TYPE is totally new for 8i. There are three different types of sections: ZONE,
SPECIAL, and FIELD.
Section Types
ZONE sections are like sections from previous versions. interMedia records
where in the document the section start and end tags occur. WITHIN queries check
that the hit words occur between the start and end word offset.
If a ZONE section repeats, each instance is treated separately in query semantics.
See Examples, below. ZONE sections can enclose other sections, including themselves,
and can be enclosed by other sections. ZONE sections are added like this:
ctx_ddl.add_zone_section('groupname', 'sectionname', 'tag');
SPECIAL sections are so named because they are not recognized by tags. There are
two special sections in Oracle8i -- SENTENCE and PARAGRAPH -- both recognized
by punctuation in the lexer. They index the start and end of sentences and paragraphs,
respectively. You add special sections like this:
ctx_ddl.add_special_section('groupname', 'sectionname');
No tag argument is needed. There are only two allowed values for section name:
SENTENCE, and PARAGRAPH.
ZONE and SPECIAL sections index section start and end word offsets, but do
nothing to the words in the section. FIELD sections, on the other hand, extract
their contents and index them separately from other words in the document. WITHIN
queries are run on this separate, smaller index. This makes field section query
faster than zone section query -- up to three times as fast in tests we've conducted
-- especially when the section tags occur in every document.

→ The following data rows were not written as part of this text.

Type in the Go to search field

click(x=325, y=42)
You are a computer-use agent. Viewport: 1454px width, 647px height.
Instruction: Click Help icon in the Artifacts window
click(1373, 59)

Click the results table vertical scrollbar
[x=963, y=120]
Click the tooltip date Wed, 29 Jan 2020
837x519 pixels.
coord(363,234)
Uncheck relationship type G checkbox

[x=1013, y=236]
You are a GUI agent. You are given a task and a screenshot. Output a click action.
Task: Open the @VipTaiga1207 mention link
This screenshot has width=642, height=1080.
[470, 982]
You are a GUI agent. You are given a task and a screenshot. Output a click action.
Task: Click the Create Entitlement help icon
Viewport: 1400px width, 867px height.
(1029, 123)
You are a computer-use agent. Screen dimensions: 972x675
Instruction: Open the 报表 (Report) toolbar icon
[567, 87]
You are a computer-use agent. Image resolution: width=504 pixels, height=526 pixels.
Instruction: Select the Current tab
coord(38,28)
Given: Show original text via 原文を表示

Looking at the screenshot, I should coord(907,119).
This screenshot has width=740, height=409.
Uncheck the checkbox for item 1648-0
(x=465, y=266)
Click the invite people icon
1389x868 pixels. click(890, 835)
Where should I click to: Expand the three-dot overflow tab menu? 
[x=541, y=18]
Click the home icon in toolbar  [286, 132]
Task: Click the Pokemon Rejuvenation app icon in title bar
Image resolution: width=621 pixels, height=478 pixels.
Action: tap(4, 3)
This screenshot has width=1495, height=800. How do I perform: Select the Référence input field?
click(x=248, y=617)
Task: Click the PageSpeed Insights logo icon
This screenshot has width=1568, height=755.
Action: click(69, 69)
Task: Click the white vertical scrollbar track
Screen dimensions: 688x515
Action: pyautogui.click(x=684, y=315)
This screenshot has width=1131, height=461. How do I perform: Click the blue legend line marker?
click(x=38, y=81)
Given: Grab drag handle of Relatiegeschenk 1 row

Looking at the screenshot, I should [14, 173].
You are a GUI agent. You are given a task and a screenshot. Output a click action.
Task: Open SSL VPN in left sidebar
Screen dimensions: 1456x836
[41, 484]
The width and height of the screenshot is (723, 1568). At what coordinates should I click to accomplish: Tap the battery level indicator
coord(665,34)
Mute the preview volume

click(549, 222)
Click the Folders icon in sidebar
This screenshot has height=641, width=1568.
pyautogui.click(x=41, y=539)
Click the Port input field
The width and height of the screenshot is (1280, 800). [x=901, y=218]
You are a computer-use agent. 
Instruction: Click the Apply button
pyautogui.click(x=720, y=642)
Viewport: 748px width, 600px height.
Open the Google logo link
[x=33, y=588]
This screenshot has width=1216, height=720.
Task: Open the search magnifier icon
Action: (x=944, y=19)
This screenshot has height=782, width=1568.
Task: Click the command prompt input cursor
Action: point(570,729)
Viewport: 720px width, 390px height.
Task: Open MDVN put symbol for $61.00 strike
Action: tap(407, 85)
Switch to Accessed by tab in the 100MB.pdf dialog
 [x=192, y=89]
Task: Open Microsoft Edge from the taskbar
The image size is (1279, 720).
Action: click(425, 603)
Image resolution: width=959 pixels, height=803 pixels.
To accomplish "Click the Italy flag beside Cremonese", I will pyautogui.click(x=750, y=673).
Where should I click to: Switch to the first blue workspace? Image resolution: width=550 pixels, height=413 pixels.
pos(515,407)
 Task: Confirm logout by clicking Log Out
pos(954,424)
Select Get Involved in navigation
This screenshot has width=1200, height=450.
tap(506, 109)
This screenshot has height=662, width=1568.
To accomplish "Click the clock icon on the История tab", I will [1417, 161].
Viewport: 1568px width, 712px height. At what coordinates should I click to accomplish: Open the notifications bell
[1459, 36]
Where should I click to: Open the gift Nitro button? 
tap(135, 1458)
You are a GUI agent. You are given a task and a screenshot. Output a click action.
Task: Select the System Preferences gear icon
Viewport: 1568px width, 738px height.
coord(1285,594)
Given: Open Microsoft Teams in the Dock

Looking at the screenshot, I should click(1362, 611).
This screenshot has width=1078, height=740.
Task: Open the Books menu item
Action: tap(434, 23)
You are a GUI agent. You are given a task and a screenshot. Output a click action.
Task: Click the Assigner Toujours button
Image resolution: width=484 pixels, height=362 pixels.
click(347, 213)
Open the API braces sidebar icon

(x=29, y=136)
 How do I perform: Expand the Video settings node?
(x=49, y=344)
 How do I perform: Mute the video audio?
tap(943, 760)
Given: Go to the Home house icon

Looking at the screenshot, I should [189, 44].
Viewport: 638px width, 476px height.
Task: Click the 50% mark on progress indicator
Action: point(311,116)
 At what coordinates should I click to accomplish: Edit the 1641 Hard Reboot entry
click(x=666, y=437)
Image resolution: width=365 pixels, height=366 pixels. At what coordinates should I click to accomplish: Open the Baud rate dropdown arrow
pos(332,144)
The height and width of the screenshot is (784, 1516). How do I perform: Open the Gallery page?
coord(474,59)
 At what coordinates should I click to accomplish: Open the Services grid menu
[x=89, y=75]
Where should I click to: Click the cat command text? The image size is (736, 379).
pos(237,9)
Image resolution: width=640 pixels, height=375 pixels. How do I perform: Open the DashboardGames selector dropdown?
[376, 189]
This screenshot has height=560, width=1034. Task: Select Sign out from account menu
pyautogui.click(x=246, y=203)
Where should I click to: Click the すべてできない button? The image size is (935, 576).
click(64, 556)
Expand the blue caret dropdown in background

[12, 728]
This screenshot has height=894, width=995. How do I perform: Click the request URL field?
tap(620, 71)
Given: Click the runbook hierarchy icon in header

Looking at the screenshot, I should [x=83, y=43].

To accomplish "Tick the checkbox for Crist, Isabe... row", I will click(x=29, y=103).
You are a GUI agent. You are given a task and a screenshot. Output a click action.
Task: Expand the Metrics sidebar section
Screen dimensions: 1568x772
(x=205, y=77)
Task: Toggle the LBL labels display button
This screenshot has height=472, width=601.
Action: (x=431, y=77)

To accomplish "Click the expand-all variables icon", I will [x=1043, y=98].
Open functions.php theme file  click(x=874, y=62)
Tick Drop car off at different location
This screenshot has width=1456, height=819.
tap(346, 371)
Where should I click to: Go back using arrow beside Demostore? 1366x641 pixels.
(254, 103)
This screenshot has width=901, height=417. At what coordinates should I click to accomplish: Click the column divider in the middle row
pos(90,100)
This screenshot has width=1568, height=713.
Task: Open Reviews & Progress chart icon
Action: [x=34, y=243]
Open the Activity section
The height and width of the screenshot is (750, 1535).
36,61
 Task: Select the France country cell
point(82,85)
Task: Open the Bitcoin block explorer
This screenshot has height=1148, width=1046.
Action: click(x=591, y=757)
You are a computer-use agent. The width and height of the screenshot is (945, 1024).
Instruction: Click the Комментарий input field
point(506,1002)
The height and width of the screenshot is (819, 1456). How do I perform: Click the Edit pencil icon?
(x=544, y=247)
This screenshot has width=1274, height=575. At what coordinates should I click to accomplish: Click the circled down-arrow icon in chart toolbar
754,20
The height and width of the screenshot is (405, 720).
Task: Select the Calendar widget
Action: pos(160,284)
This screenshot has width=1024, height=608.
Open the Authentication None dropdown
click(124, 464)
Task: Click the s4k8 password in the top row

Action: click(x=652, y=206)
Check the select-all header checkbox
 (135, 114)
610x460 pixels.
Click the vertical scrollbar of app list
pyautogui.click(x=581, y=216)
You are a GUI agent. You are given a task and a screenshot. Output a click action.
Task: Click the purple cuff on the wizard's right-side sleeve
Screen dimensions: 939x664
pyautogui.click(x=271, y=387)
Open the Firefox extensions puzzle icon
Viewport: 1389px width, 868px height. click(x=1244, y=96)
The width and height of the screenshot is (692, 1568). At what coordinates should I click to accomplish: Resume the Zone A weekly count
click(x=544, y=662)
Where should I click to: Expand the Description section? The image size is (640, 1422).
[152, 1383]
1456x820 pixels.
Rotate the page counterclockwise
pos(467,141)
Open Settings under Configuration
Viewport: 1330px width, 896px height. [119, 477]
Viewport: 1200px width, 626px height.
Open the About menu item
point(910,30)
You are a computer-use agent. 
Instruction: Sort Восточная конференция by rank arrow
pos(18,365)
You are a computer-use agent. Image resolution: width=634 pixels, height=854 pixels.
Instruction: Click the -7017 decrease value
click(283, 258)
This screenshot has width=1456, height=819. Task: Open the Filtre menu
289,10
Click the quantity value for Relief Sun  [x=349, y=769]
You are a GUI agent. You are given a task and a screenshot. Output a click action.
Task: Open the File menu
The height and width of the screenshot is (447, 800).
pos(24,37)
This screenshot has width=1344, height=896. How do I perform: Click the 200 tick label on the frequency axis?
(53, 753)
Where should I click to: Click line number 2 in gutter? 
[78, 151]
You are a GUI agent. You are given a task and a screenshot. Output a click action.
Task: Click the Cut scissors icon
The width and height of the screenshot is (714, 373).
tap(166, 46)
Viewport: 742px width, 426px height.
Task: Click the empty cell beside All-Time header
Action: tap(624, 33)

This speed comes at the cost of flexibility. FIELD sections are meant for
non-repeating, non-overlapping sections. If a field section repeats, it is treated
as a continuation of the section, not a distinct instance. If a field section
is overlapped by itself or by another field section, it is implicitly closed
at the point where the other section starts. Also, there is a maximum of 64
field sections in any section group. This is 64 section names, not tags. Remember
that you can map multiple tags to the same section name. You add field sections
like this:
ctx_ddl.add_field_section('groupname', 'sectionname', 'tag');
To illustrate, let's work through a couple of examples to illustrate the different
types of sections and the impact on query semantics. We'll use the following document
as an example:
<A>rat</A><A>ox</A>
<B>tiger rabbit</B>
<C>dragon<C>snake</C></C>
This is an XML-style markup, but without a DTD, so we will use the basic section
group type:
ctx_ddl.create_section_group('mygroup','basic_section_group');
Let's start with ZONE sections:
ctx_ddl.add_zone_section('mygroup', 'asec', 'a');
ctx_ddl.add_zone_section('mygroup', 'bsec', 'b');
ctx_ddl.add_zone_section('mygroup', 'csec', 'c');
This tells the section group to recognize A tags as the section ASEC, B tags as
the section BSEC, etc. To do section queries, we use the WITHIN operator. Remember
to use the section name and not the tag:
contains(text, 'rat within asec') > 0
This finds the document.
contains(text, 'tiger within asec') > 0
This does not find the document. Although it has "tiger", it does not occur in
the ASEC. If instead of the original setup we had mapped A and B to the same section
name:
ctx_ddl.add_section('mygroup', 'asec', 'a');
ctx_ddl.add_section('mygroup', 'asec', 'b');
Then both:
contains(text, 'rat within asec') > 0
contains(text, 'tiger within asec') > 0
would find the document, because both A and B are treated as ASEC.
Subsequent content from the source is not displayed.